Fragmento original ▸

OBS: Queo que lo de utilizar un delay_mas(5000), no es muy optimo, ¿sería mejor utilizar el
timer0, para quear el retardo o los delay_cycles?


----------



## einsignares08 (Sep 23, 2006)

Buenas,
Tu problema es un poco de concepto,lo que ocurre es que tu espera no alcaza a contavilisar bien, programa no podra manejar frecuencias menores que 2HZ, esto debido a que la espera es de 0.5 segundos, lo que significa que con una frecuencia de 1HZ, no alcanzaria a contavilizar el pulso mientras tu terminas de esperar, 
delay_ms(5000); //cuento durante 0.5s 
 al pic aun no le a llegado ningun dato.
Yo particularmente tengo uno con 16F873 que visualiza los datos en un LCD pero lo manejo en asembler.
cualquier cosa me escribes aqui mismo.


----------



## nocturno (Sep 24, 2006)

Si lo que quieres es un frecuencímetro, el propio compilador de CCS ya trae hecho uno que funciona muy bien. Está en la carpeta de ejemplos y se llama EX_FREQC.C


----------



## tiopepe123 (Sep 24, 2006)

Datos aportados ▸
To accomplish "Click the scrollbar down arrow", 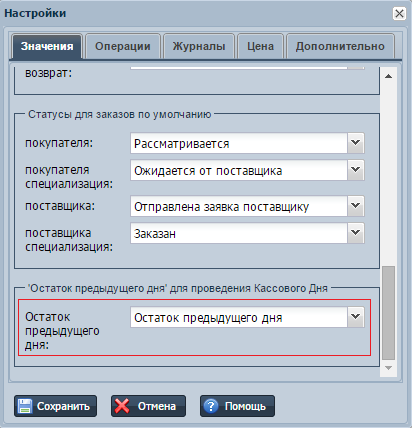I will point(388,368).
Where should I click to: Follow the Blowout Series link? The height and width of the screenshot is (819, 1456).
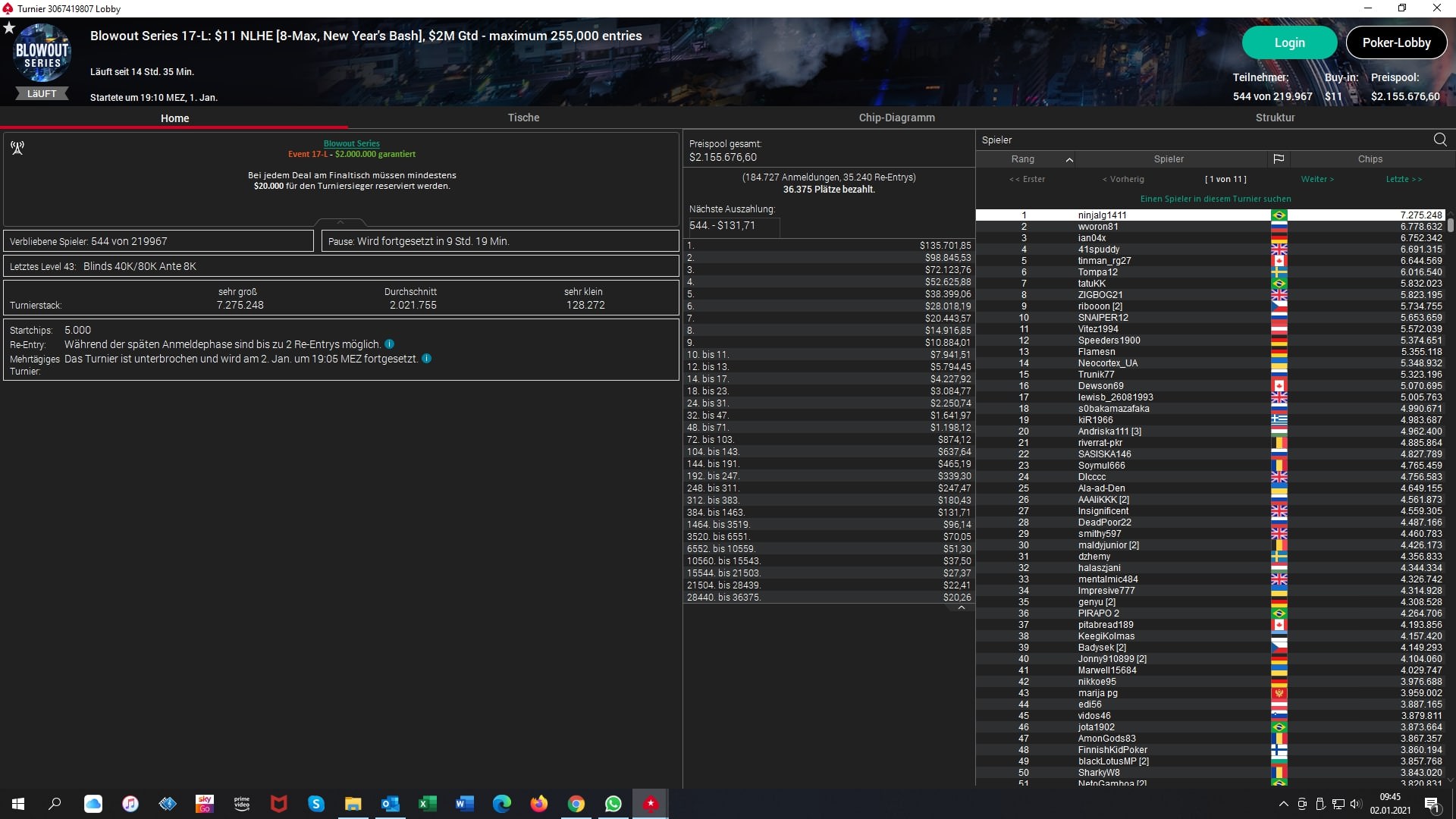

Tus tareas ▸
1. En el hilo sobre el frecuencímetro con PIC, ¿qué archivo del compilador de CCS recomienda nocturno?
2. Continúa el hilo sobre el frecuencímetro con PIC a partir del punto en que termina.
Las líneas son un material independiente del fragmento original.

Respuestas dadas ▸
1. EX_FREQC.C

2.
hay dos formas de hacerlo, una es utillizando el timer1 con el CCP o captura tal y como muestra el ejemplo del CCS otra forma es utilizar la entrada del pic como generador de reloj y con otro timer mirarlo cada X segundos.

Segun la frecuencia va mejor u otro metodo.

Tambien es importante trabajar con interrupciones de forma que el micro quede libre para otras tareas como visualizacion, calculos de promediado, pulsadores...


Finalmente como mas baja es la frecuencia si deseas conservar la precision debes esperar mas tiempo, uno que estube trasteando tardava casi un 1minuto en  hacer una medida.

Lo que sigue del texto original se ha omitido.